A few weeks back I attended venture firm Accel Partners' New Data Workshop event and learned quite a bit about the state of what we are now commonly referring to as "big data" and the challenges that await the vendors trying to target this new way of slicing and dicing vast amounts of information.
One of the big takeaways for me was the realization that even with all of the processing power available nowadays, the amount of data is growing at such a rapid pace that people are simply looking to cope with the problem, rather than facing it head on.
The issue of processing large amounts of data is not necessarily new--most developers and IT staff can tell you about having too much information to deal with--but, the big difference is that there are new approaches, tools and technologies that can help alleviate the difficult in processing.
Over the course of the last 30 years or so the way that machines process transactions has changed, but so too has the vast amount of data that is being processed and collected, now with an eye toward real-time analysis of information.
This has led to the advent of a number of technologies that allow for data processing to be offloaded and managed in both structured and unstructured ways--examples include open-source projects like Memcached and Hadoop as well as NoSQL data storage mechanisms like Cassandra.
For the moment the blocking factor facing any and all of these technologies is the level of difficulty associated with using the software that wasn't initially designed to be used by less-skilled developers and IT staff.
Importantly, the rise of these big data products has introduced a new wave of vendors including Northscale (focused on Memcached and Membase), Cloudera (focused on Hadoop) and Riptano (focused on Cassandra) that have expertise in the technology and appear poised to ride the wave, assuming that enterprises are interested and willing to pay. (Disclosure: I am an advisor to Riptano.)
But there is no one specific technical approach that solves every problem, making it an interesting challenge for those attempting to implement these different products and also for the vendors trying to predict the future.

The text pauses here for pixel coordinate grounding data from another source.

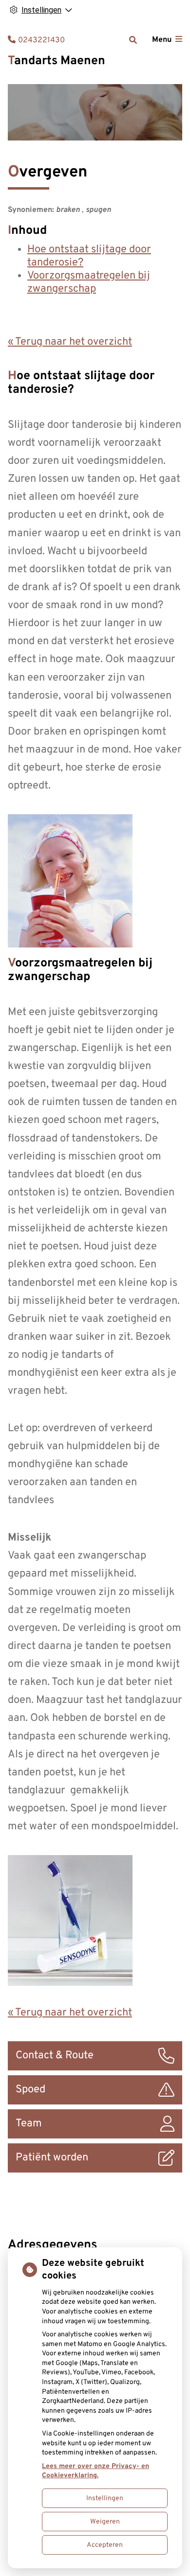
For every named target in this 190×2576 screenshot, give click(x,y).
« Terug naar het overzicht (70, 342)
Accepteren (105, 2545)
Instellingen (104, 2498)
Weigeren (105, 2522)
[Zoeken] (133, 40)
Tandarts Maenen (56, 61)
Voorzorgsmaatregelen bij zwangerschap (88, 282)
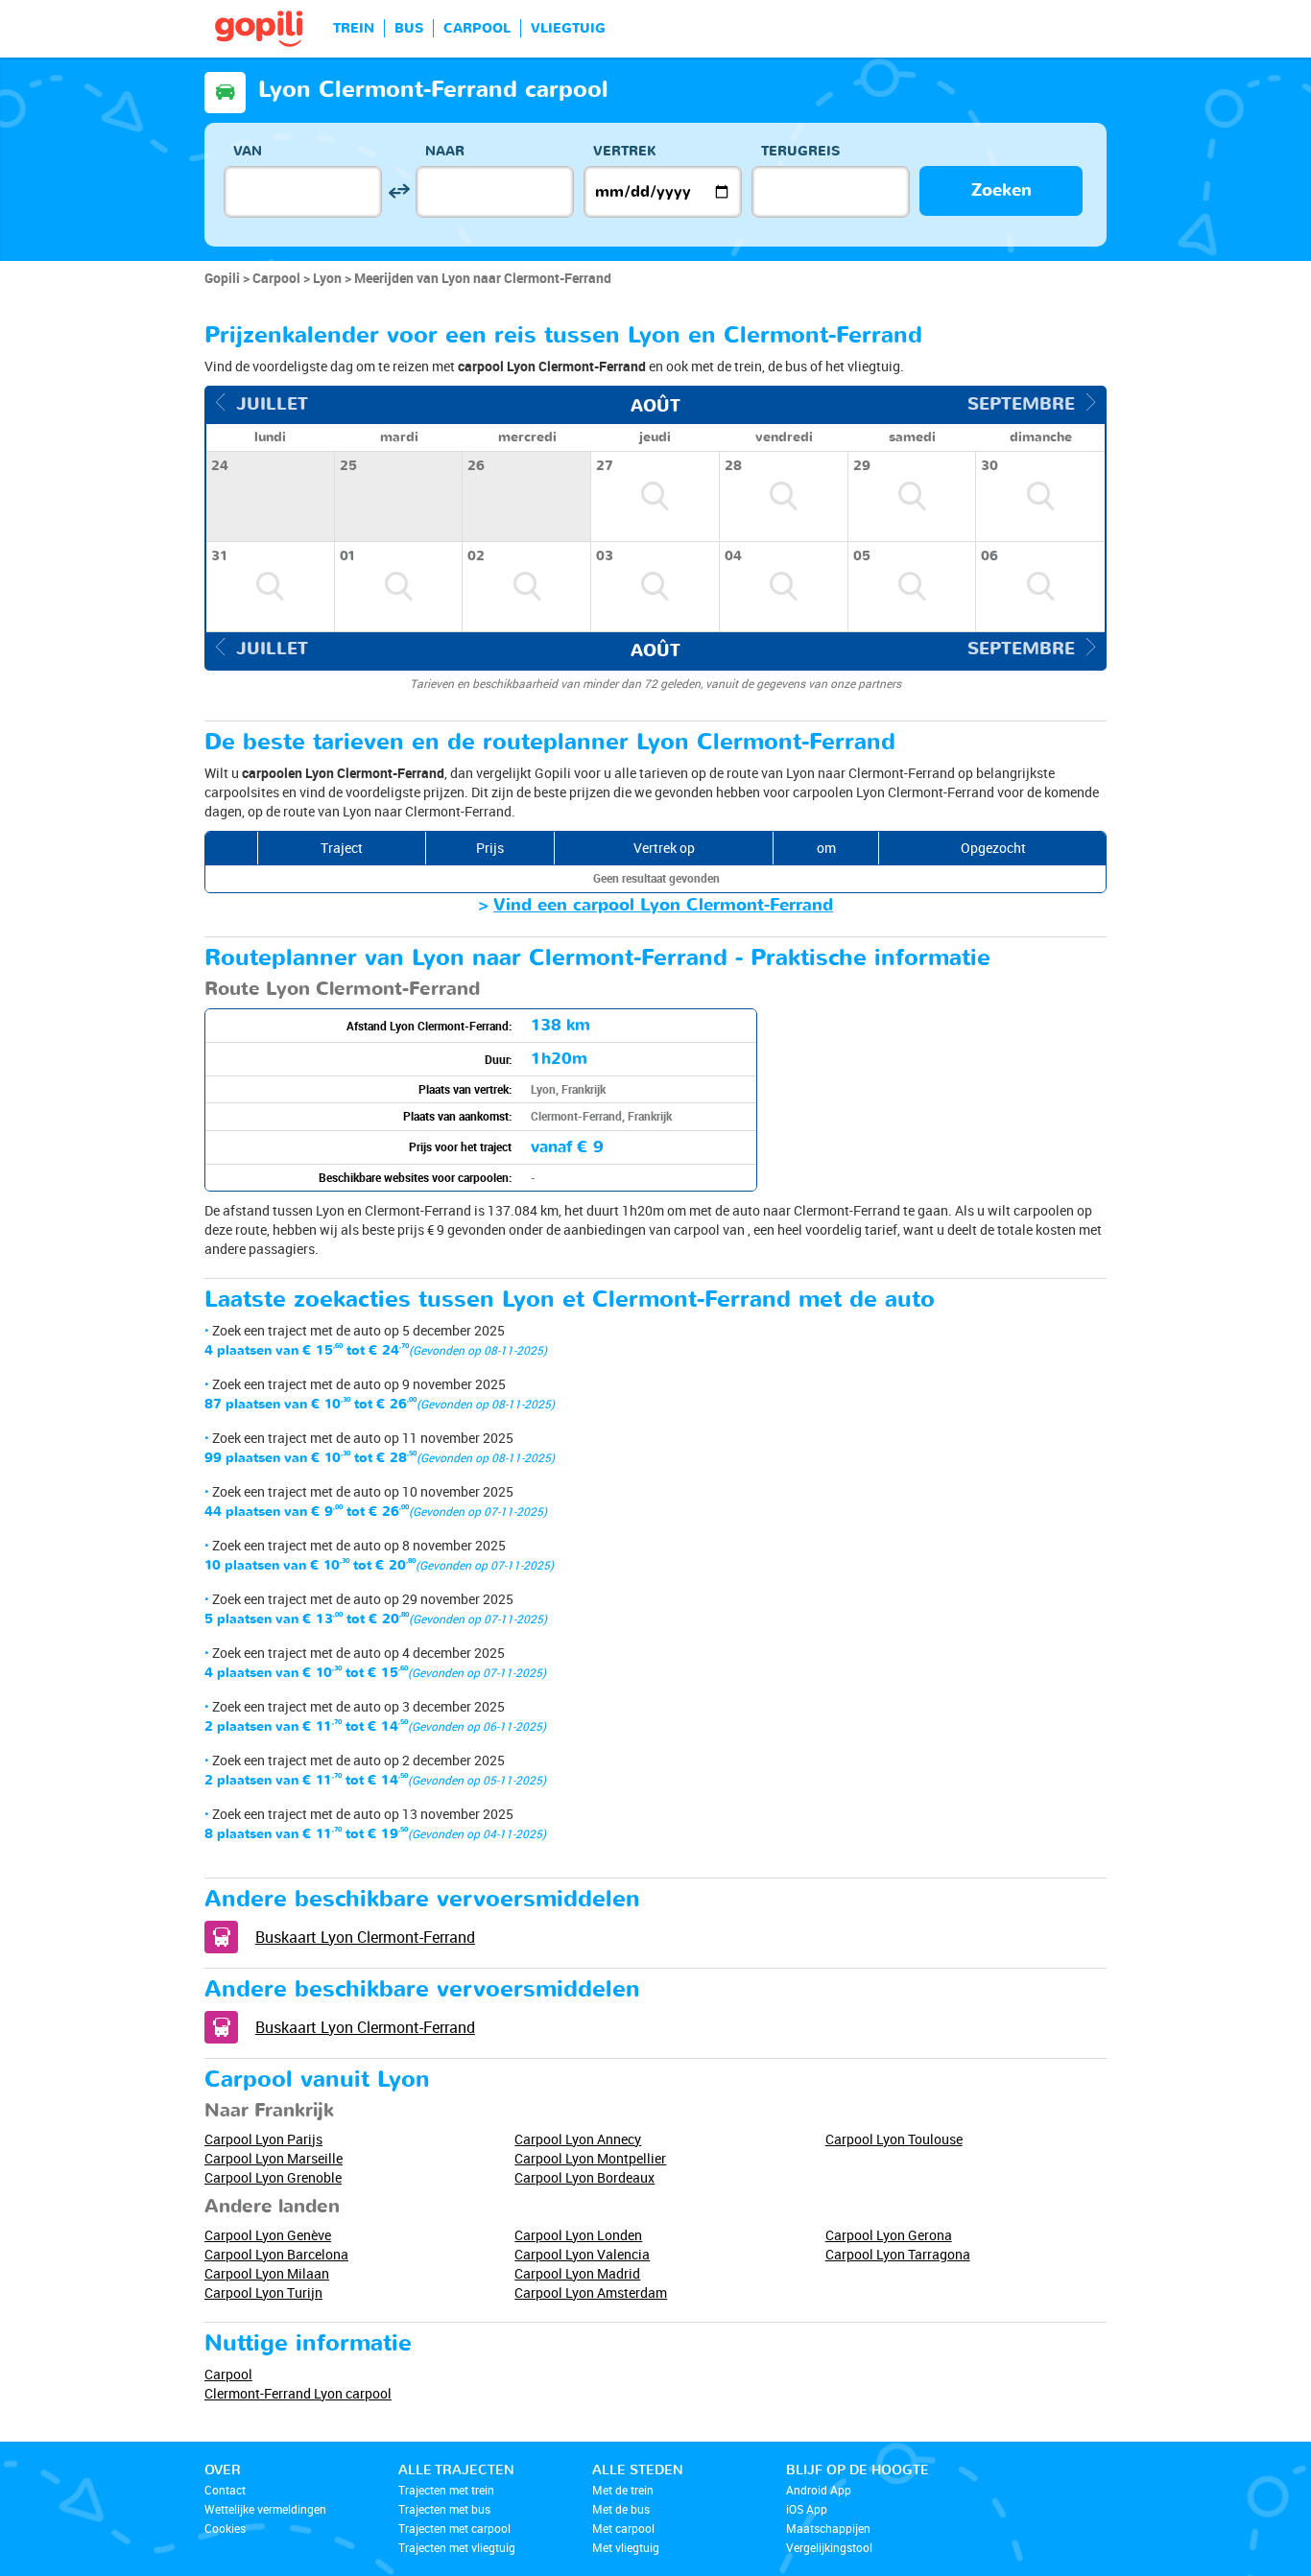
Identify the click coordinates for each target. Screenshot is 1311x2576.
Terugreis (800, 151)
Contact (225, 2489)
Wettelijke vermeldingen (265, 2509)
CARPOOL (477, 28)
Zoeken (1001, 190)
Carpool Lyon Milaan (266, 2273)
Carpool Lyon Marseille (273, 2158)
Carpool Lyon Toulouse (894, 2139)
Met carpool (623, 2528)
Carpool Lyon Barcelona (276, 2254)
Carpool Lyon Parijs (263, 2139)
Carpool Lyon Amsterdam (590, 2292)
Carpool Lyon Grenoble (273, 2177)
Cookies (225, 2528)
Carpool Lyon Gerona (888, 2235)
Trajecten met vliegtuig (456, 2547)
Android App (818, 2489)
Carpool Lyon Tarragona (897, 2254)
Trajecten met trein (446, 2489)
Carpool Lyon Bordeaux (584, 2177)
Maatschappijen (828, 2528)
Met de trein (623, 2489)
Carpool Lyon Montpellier (590, 2158)
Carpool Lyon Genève (267, 2235)
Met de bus (621, 2509)
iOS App (806, 2509)
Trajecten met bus (444, 2509)
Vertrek (624, 151)
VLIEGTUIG (568, 28)
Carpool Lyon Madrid (577, 2273)
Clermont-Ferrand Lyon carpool (298, 2393)
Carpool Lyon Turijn (263, 2292)
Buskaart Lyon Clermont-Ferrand (365, 1937)
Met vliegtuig (625, 2547)
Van (247, 151)
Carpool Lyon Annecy (577, 2139)
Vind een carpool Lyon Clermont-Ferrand (663, 905)
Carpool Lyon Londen (578, 2235)
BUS (408, 28)
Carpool (228, 2374)
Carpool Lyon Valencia (582, 2254)
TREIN (353, 28)
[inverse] (399, 191)
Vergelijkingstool (829, 2547)
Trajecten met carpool (454, 2528)
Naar (445, 151)
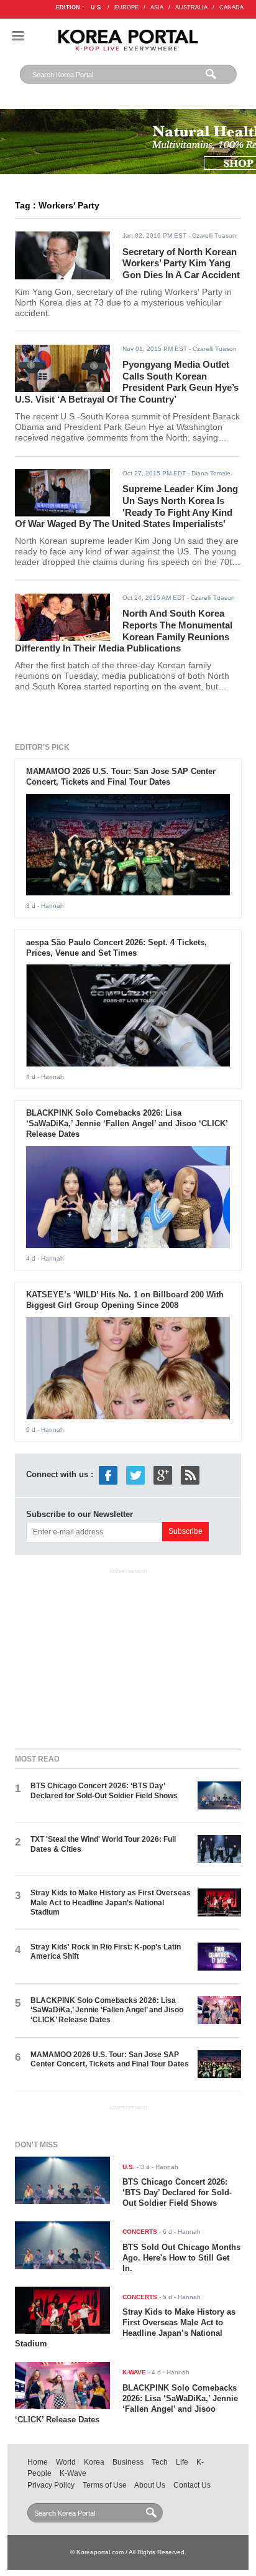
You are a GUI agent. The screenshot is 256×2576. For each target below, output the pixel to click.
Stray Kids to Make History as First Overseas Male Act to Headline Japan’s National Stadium (110, 1902)
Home (37, 2462)
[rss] (190, 1475)
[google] (162, 1475)
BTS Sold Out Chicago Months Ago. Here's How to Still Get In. (181, 2257)
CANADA (231, 7)
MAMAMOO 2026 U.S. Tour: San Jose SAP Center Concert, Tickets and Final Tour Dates (121, 776)
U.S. (97, 7)
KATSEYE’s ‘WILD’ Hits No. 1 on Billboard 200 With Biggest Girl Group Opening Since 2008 (125, 1300)
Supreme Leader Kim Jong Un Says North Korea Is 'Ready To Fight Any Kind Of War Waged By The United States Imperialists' (126, 506)
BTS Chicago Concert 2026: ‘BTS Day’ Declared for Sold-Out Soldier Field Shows (104, 1790)
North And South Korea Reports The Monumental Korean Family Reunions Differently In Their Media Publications (123, 630)
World (66, 2462)
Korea (94, 2462)
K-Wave (73, 2473)
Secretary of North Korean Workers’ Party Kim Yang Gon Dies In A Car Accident (181, 263)
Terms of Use (105, 2485)
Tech (160, 2462)
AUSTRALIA (191, 7)
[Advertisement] (128, 1656)
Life (182, 2462)
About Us (149, 2485)
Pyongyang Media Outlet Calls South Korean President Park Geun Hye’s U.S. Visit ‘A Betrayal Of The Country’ (127, 381)
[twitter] (135, 1475)
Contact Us (192, 2485)
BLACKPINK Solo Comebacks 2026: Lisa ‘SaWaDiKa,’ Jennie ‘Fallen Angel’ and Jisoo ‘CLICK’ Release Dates (126, 1123)
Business (128, 2462)
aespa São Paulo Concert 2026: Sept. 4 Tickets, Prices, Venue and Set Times (116, 948)
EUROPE (126, 7)
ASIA (156, 7)
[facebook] (108, 1475)
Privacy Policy (51, 2485)
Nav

So while there are many ways to solve the problem the important thing is the approach. Monolithic legacy technologies are being replaced with distributed computational resources (often compute clouds) and relational databases can be replaced, or perhaps offset with NoSQL data stores that allow for extremely high volumes of transactions without requiring SQL-specific programmatic methods.
The question remains as to where these resources live, in a corporate data center or out on the Internet at providers like Amazon Web Services or Rackspace Cloud. Odds are a hybrid approach to processing and managing this data--both through internal compute clouds and public cloud offerings--is the path to success.
What remains to be seen is how quickly enterprises will make their way to the new world of big data, and how much consistency, in both application data and design matters across the variegated ways of customers currently manage their information.